SENEGAL-AFRIQUE-SANTE
Dakar, 23 juin (APS) – La Communauté économique des États de l’Afrique de l’Ouest (CEDEAO) travaille à renforcer son dispositif de prévention du risque d’importation de la maladie à virus Ebola, en réponse à la résurgence de l’épidémie en République démocratique du Congo et en Ouganda.
A cet effet une rencontre a été ouverte mardi à Dakar sous l’égide du Centre régional de surveillance et de contrôle des maladies (CRSCM) de la CEDEAO, en collaboration avec l’Institut Pasteur de Dakar et plusieurs partenaires techniques.
Elle réunit des experts venus des pays de l’Afrique de l’Ouest autour des stratégies de préparation et de riposte à une éventuelle flambée épidémique.
Selon le directeur exécutif du CRSCM-CEDEAO, Mamadou Diarrassouba, l’épidémie à virus Ebola, actuellement signalée en République démocratique du Congo et en Ouganda, a été classée par l’Organisation mondiale de la Santé comme une urgence de santé publique de portée internationale.
“Même si l’évaluation des risques montre qu’à ce stade l’Afrique de l’Ouest reste relativement à l’abri, nous devons rester vigilants”, a-t-il déclaré, soulignant que l’intensité des échanges commerciaux, les mouvements transfrontaliers et la circulation internationale des voyageurs exposent potentiellement la région à une propagation rapide du virus.
Les douze pays membres de la CEDEAO ont déjà activé leurs plans de contingence et renforcé les dispositifs de surveillance dans les aéroports, les postes-frontières et les autres points d’entrée stratégiques.
Mamadou Diarrassouba a rappelé que l’épidémie Ebola, survenue entre 2014 et 2016 en Afrique de l’Ouest avec plus de 11 000 décès, a démontré qu’en matière de sécurité sanitaire, “la préparation coûte moins cher que la réponse”, d’où l’importance d’anticiper pour sauver des vies.

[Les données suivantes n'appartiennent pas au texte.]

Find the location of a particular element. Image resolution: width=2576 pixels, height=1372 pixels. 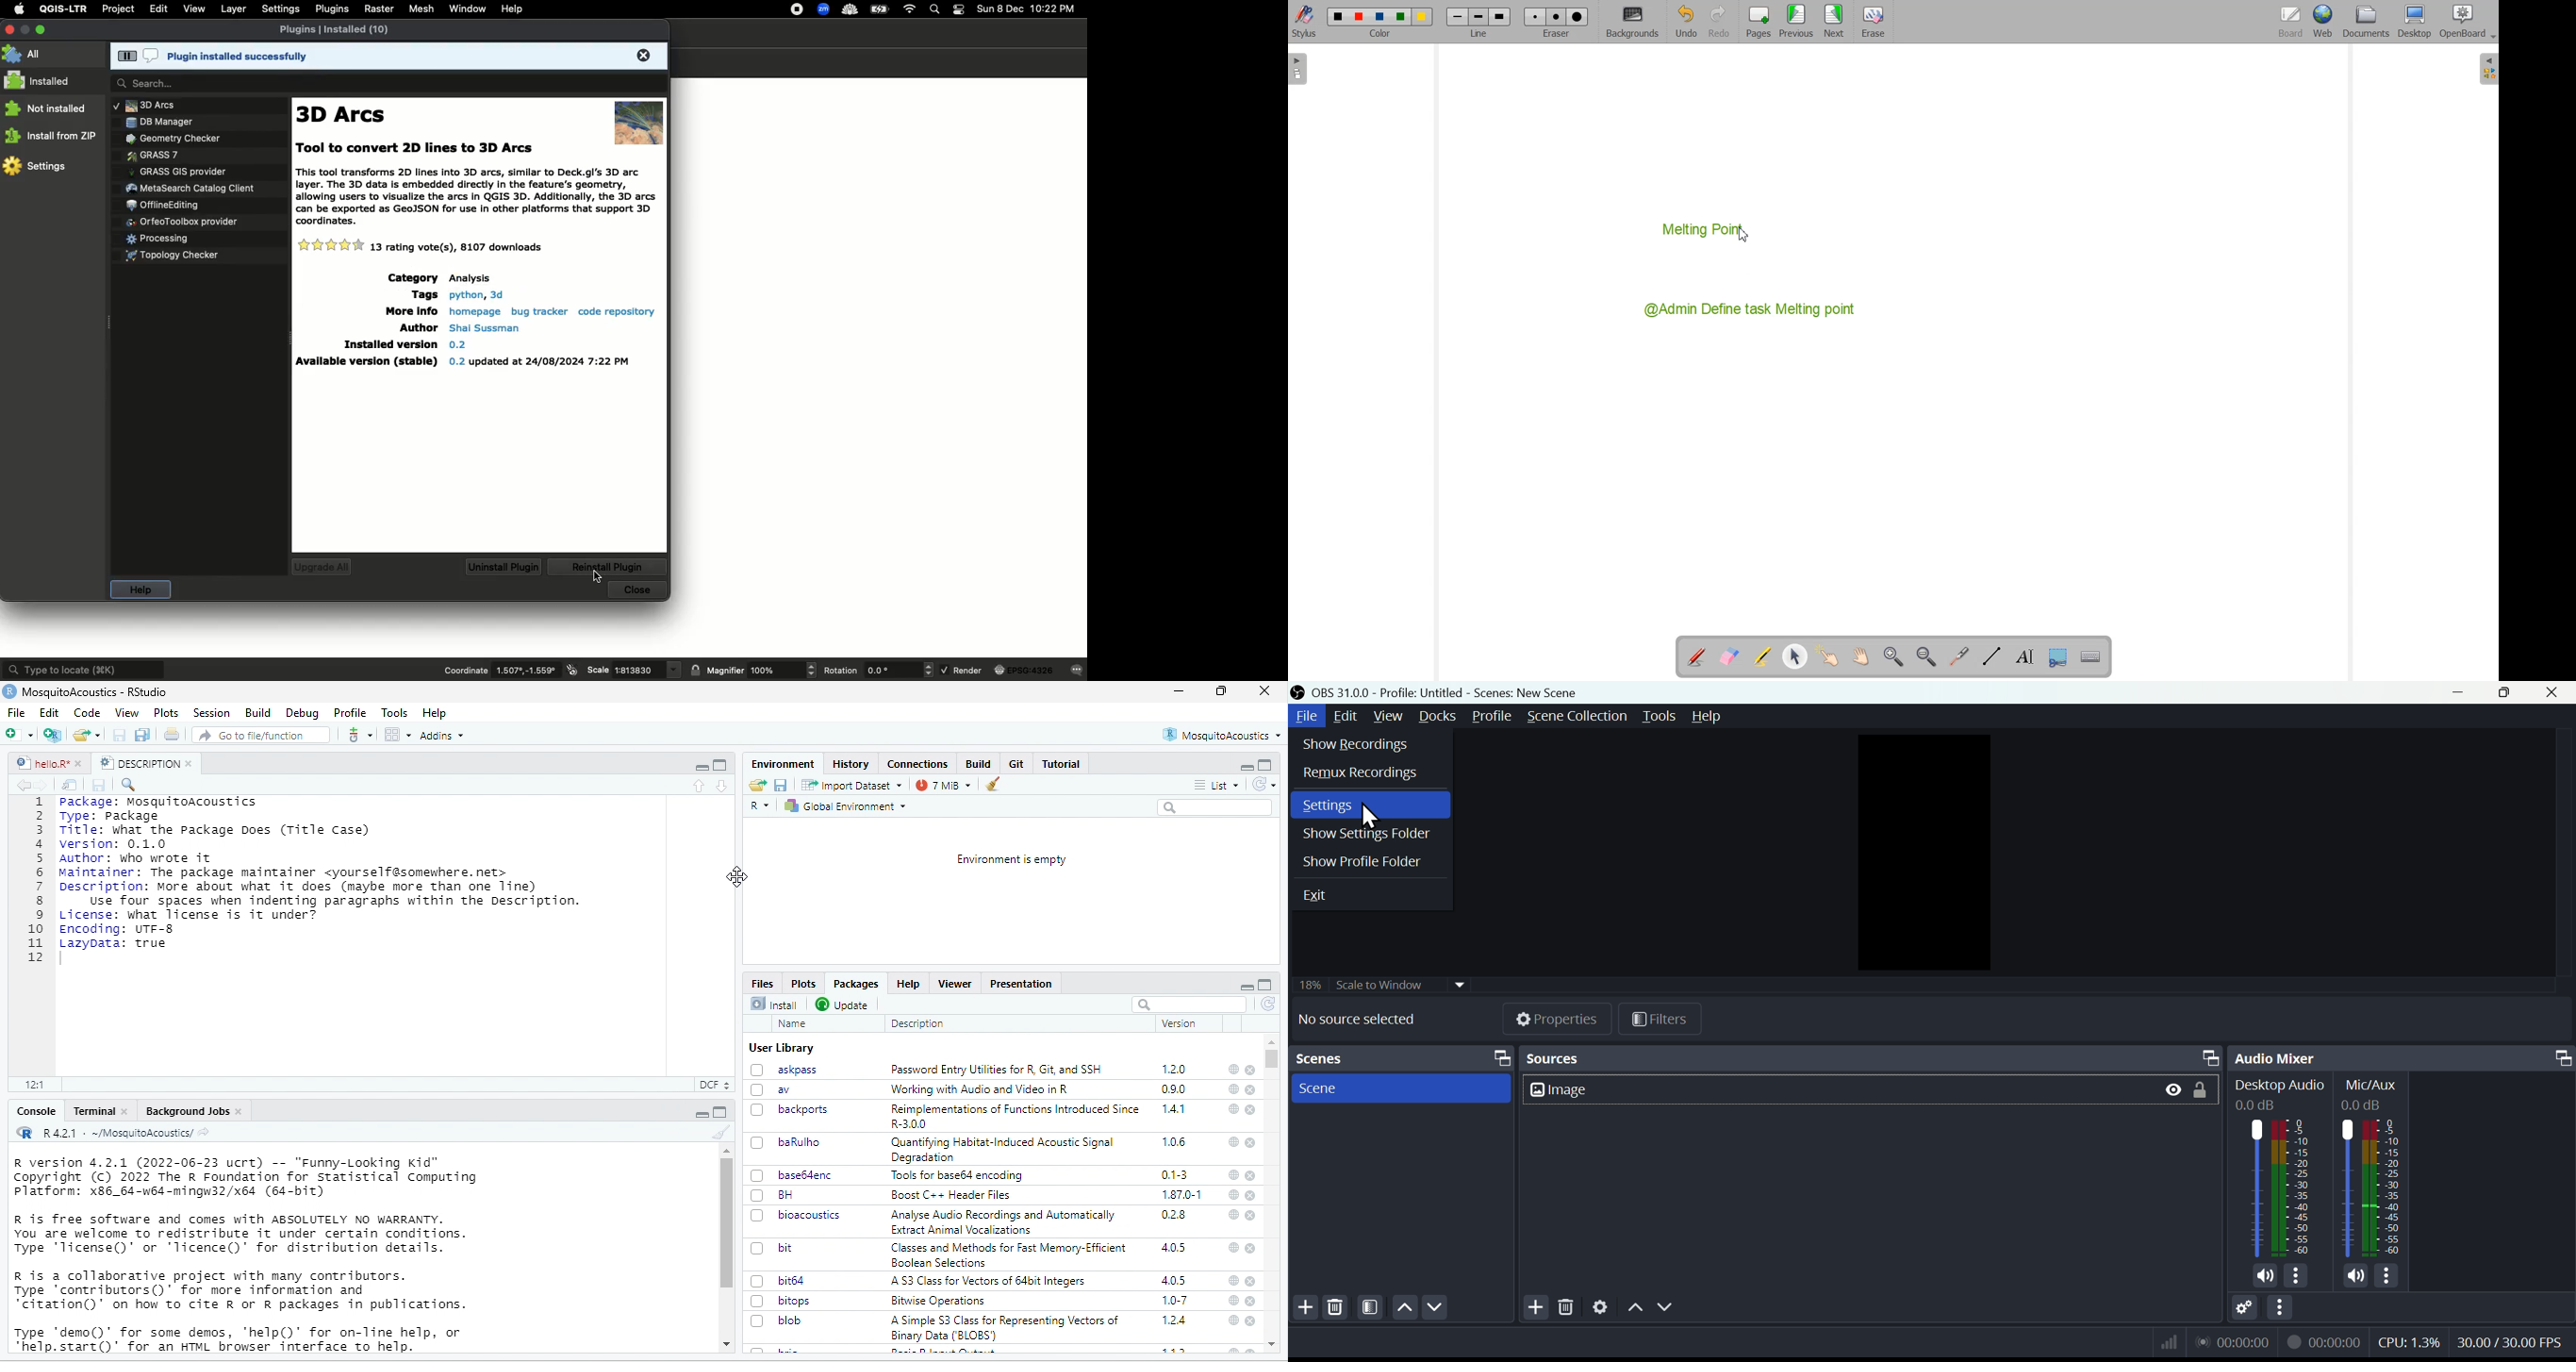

Représentant le ministre sénégalais de la Santé et de l’Action sociale, docteur Aïda Kanouté a insisté sur la nécessité de maintenir un niveau élevé de vigilance face aux maladies à potentiel épidémique.
“Aucun pays ne peut agir seul. La préparation aux urgences sanitaires exige une coopération régionale forte, une coordination efficace et un partage constant des expériences”, a-t-elle soutenu à l’ouverture des travaux.
Elle a plaidé pour un renforcement de la surveillance épidémiologique, notamment au niveau des points d’entrée, l’amélioration des capacités diagnostiques des laboratoires nationaux, ainsi qu’une prise en charge rapide et sécurisée des éventuels cas suspects.
De son côté, le virologue Ousmane Faye, conseiller en santé publique à l’Institut Pasteur de Dakar, a souligné l’importance d’un diagnostic précoce pour contenir rapidement une éventuelle flambée.
“Si vous détectez rapidement un cas, vous pouvez le gérer. Si la détection tarde, l’épidémie peut s’installer durablement, comme on l’observe actuellement en RDC”, a-t-il expliqué.
Il a annoncé la tenue, dès la semaine prochaine à Dakar, d’un nouvel atelier consacré cette fois aux laboratoires de la sous-région, afin de renforcer les capacités de détection et de diagnostic des pays membres.
Les organisateurs indiquent que cet atelier régional s’inscrit dans le cadre du plan de préparation mis en œuvre par la CEDEAO et ses partenaires pour adapter la réponse sanitaire régionale au contexte actuel marqué par la recrudescence des fièvres hémorragiques virales sur le continent africain.